▸ **Given information**
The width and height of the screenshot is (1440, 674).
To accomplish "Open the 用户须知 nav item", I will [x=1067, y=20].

--

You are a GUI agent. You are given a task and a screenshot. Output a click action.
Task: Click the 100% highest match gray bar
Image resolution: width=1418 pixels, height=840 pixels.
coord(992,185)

▸ **What you should do**
Could you give everything in the data from the line containing "You are a GUI" down to the line containing "coord(992,185)", both lines included, as a JSON list of strings with one string per line and blank lines omitted?

▸ **Result**
[
  "You are a GUI agent. You are given a task and a screenshot. Output a click action.",
  "Task: Click the 100% highest match gray bar",
  "Image resolution: width=1418 pixels, height=840 pixels.",
  "coord(992,185)"
]